If you travel up to the fifth floor of the West Chester University library, you’ll find a classroom tucked around the corner, out of view behind the rows of books. Entering the room is like taking a step back in time. The only modern technologies you will find are the laptops in the backpacks of some of the students.

It is in this room that the course of Typography II is taught by Dr. Michael Peich. The course, as stated by WCU, “provides students with experience in production of books, using historical and modern methods of design.”

What makes the class special is that the books are not typed by a computer and printed out. Instead, every single letter is set by hand by the students and every poem is manually arranged by fractions of an inch on the page.

“I met Mike and two of his students at a dinner for the on-campus poet,” said Valerie Reason, a 19-year-old English education major. “They were telling me and a couple of my classmates about the class and we were all enthralled.”

Because these new students did not take the prerequisite course in the fall semester, but were eager to join, Dr. Peich let the students take extra classes to learn how to set type so they would be prepared for what the spring course entailed.

The atmosphere is relaxed in the classroom, allowing the students the opportunity to work in a low-stress environment while they work away on their assignments. An old-fashioned radio is by the press, and classical music and jazz serenades in the background.

The classroom is a relaxing setting for the students to work. (Candice Monhollan)

The classroom is a relaxing setting for the students to work. (Candice Monhollan)

“I like how relaxed it is,” said Laura Nitowski, a 20-year-old English major. “You can come from a really stressful class and just eat food, hang out, and set type.”

Each student is creating a book of poetry, either their own or those of a favorite author.

Reason chose to use poems written by other authors, such as Og Mandino and Maya Angelou. The poems that she has written herself, she said, were ones that she did not feel comfortable sharing with others and with 50 copies of her book being printed, being able to share the content of other authors is rather important to her.

The classroom has one press in it for eight students, so each student is at work doing different things while only one can use the press at a time.

The process can become methodical. Each student sets their poems letter by letter. When the poem is complete, called a form, they then tie it tightly to secure the individual sorts so that the letters will not slide around. Once all of the poems are set, the students move on to the various stages of proof, first ensuring the accuracy of spelling and punctuation and then addressing the finesse of perfectly aligning every page.
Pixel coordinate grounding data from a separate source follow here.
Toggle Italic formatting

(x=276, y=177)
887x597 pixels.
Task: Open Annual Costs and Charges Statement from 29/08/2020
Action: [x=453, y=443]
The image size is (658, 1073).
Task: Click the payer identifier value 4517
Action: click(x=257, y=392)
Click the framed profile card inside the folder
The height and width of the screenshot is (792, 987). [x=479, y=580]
Then the exciting part comes: it’s time for the students to print! When looking at the press, it seems intimidating and hard to use, but the students will tell you differently.
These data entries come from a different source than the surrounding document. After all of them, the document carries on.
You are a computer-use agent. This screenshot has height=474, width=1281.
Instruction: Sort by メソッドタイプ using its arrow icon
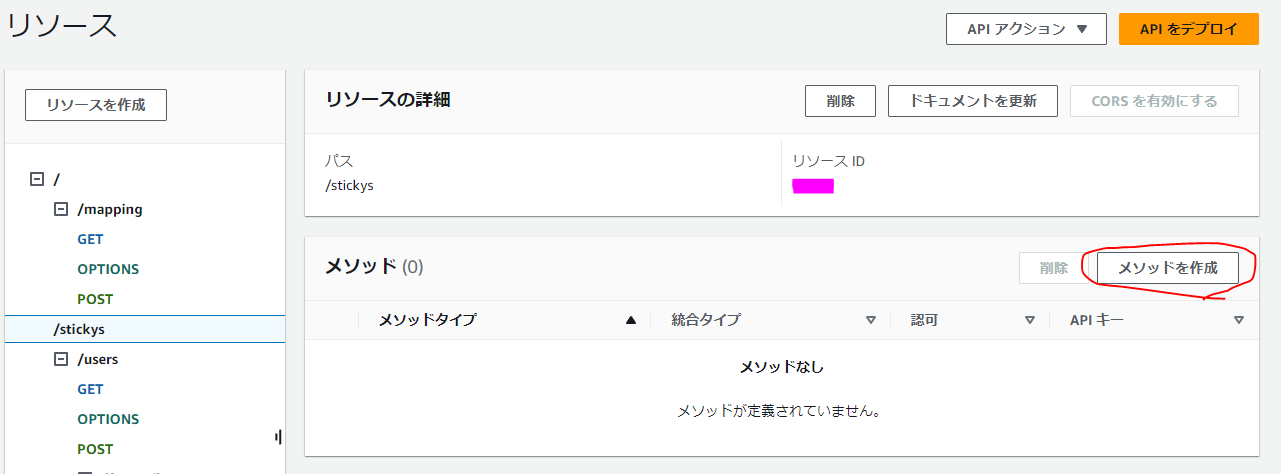pos(631,321)
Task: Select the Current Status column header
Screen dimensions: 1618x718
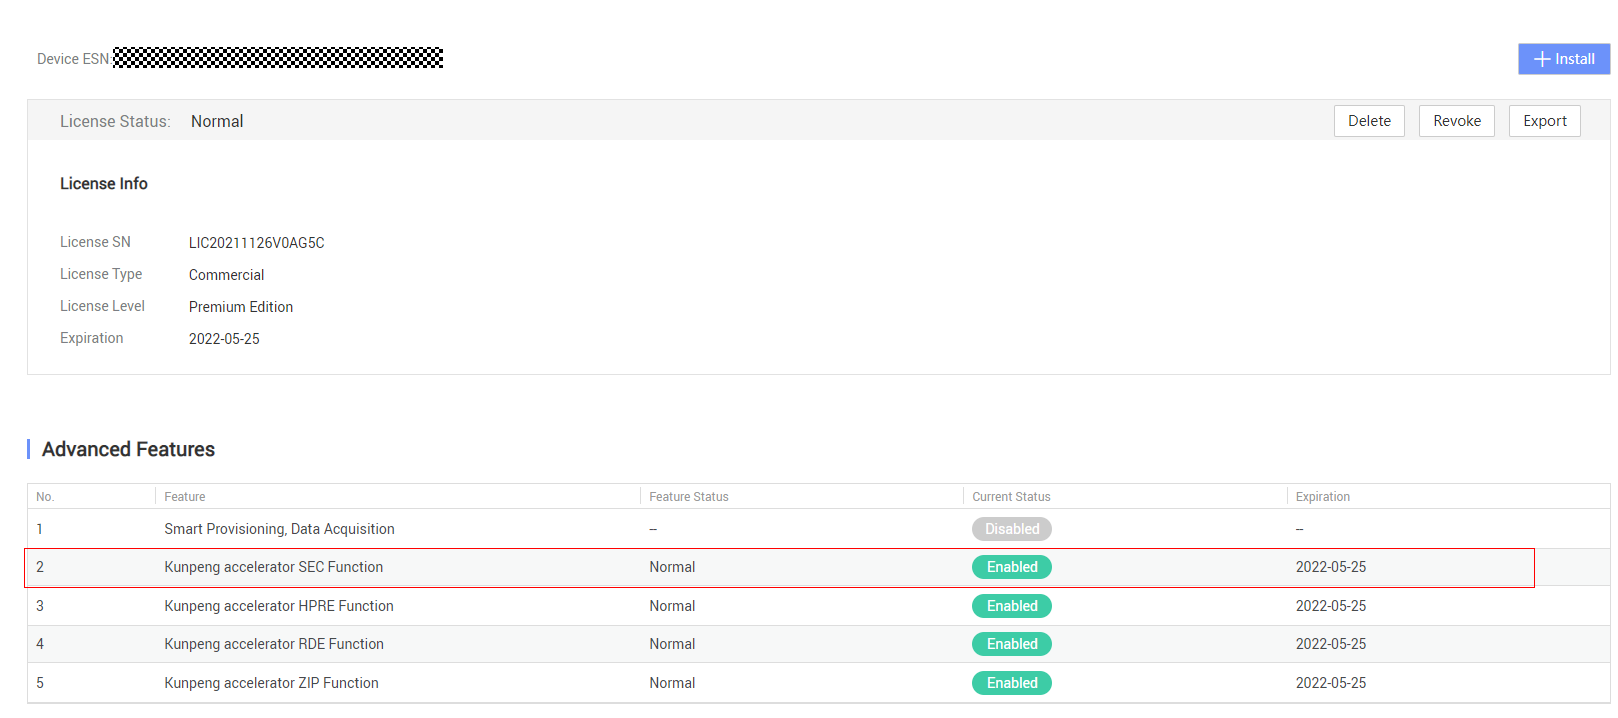Action: pyautogui.click(x=1011, y=497)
“It’s surprisingly easy,” said Nitowski. “At first it seems foreign and complicated, but it’s pretty easy to learn.”

Lauran Nitowski works on setting her poem letter by letter. (Candice Monhollan)

Lauran Nitowski works on setting her poem letter by letter. (Candice Monhollan)
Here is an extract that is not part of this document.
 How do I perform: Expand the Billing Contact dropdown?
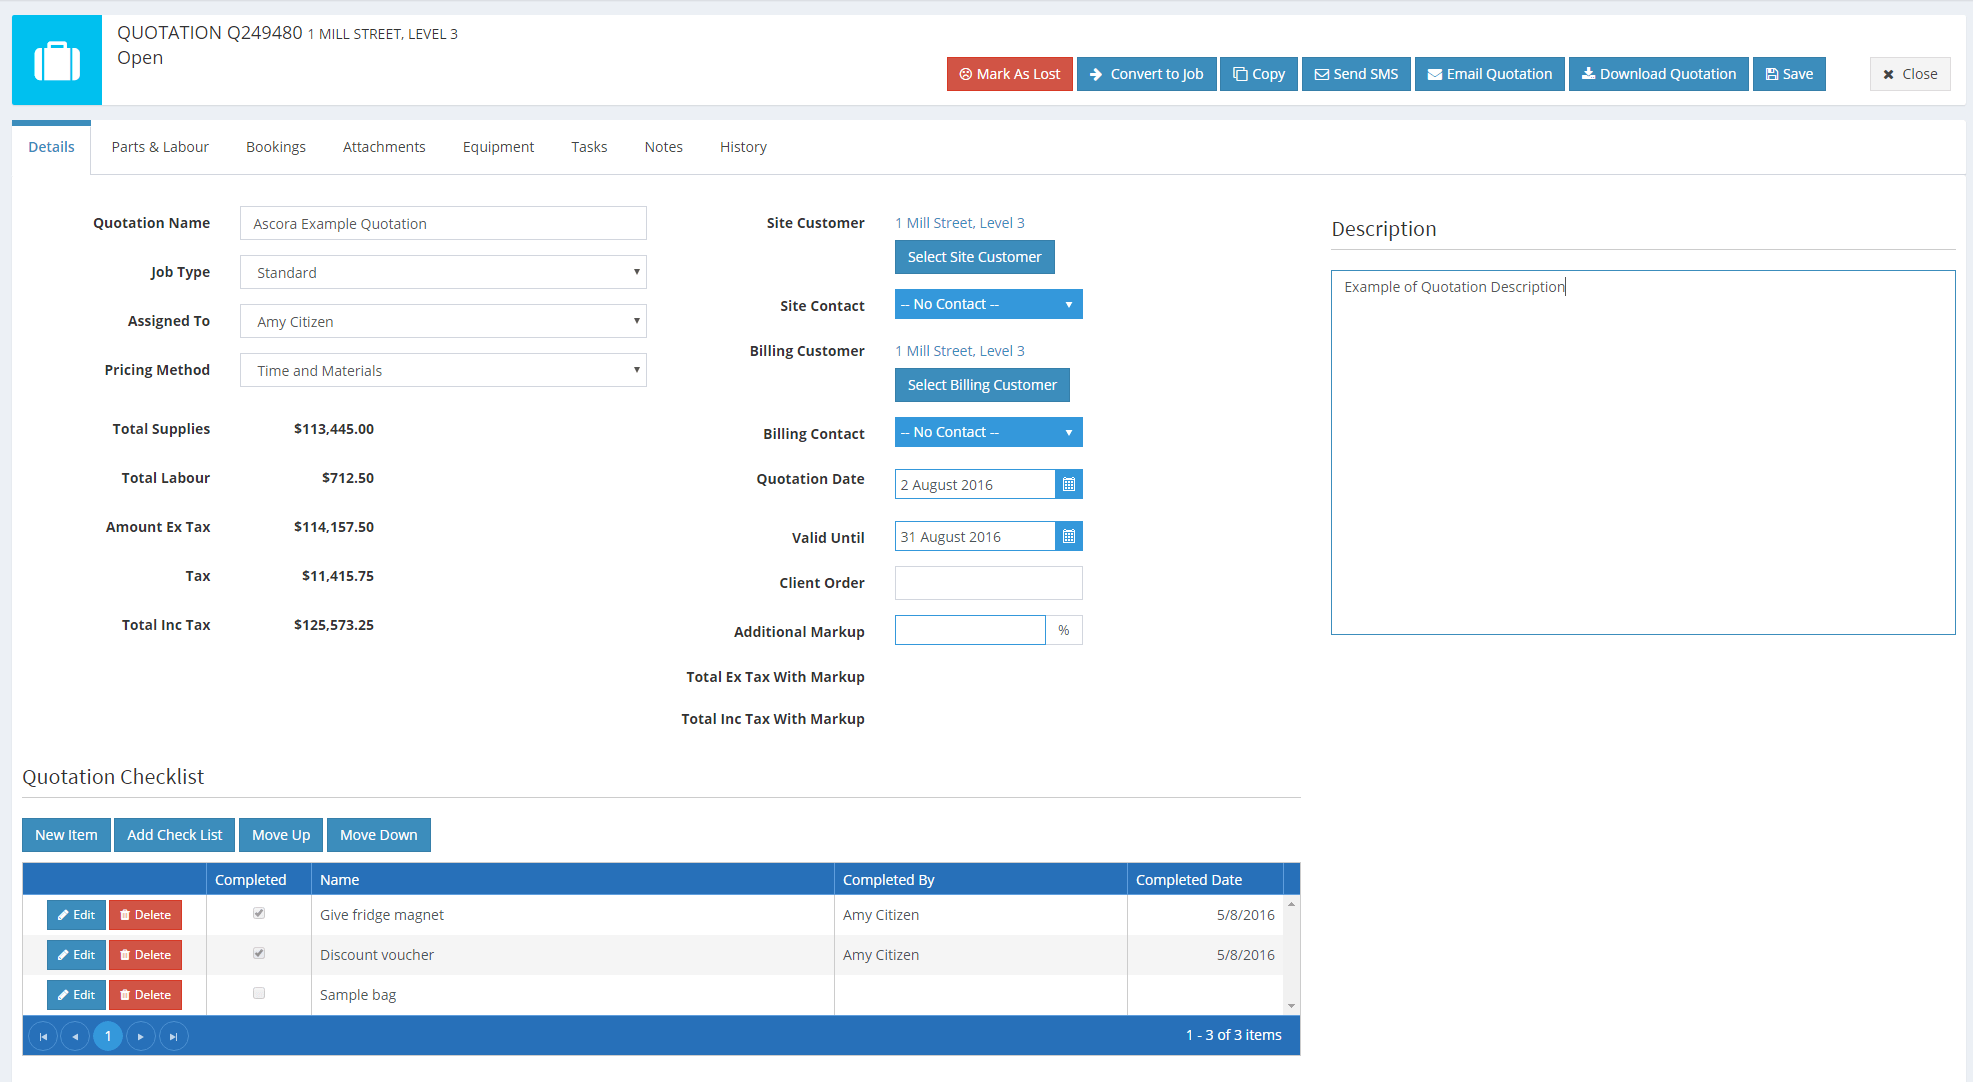point(1071,432)
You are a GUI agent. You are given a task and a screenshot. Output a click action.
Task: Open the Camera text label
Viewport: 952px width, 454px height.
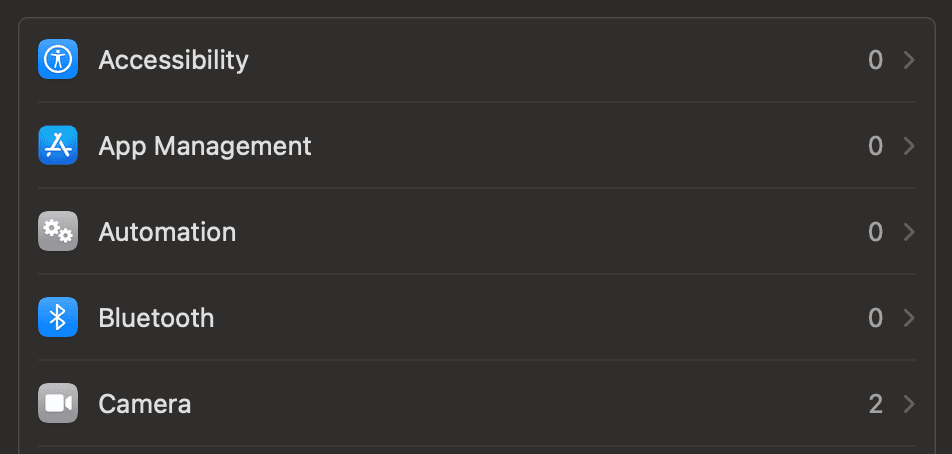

As much fun as the class may sound, this is unfortunately its last semester. Dr. Peich is retiring at the end of the semester and next year the class will focus more on the history of books and their evolution and will no longer feature any sort of printing.

“It’s time for me to do something new,” Dr. Peich said. “I’m not retiring from the press.  I’m going to continue making books.  It’s time for me to do something else.”

But in the meantime, the class is moving along in its final semester and the students are enjoying themselves learning a craft that is very old but new to them. They each signed up for the course for different reasons, but the one thing they all had in common was something they learned in the classroom. No modern technology can ever take away the beauty and quality of hand-crafted art.

“I like doing things with my hands,” Dr. Peich said. “It’s doing things by hand and doing it carefully and right so that the end product is extremely pleasing and people enjoy it. I like maintaining those century-old traditions. It’s really important for anybody to know the traditions that have preceded what we know as the contemporary book.”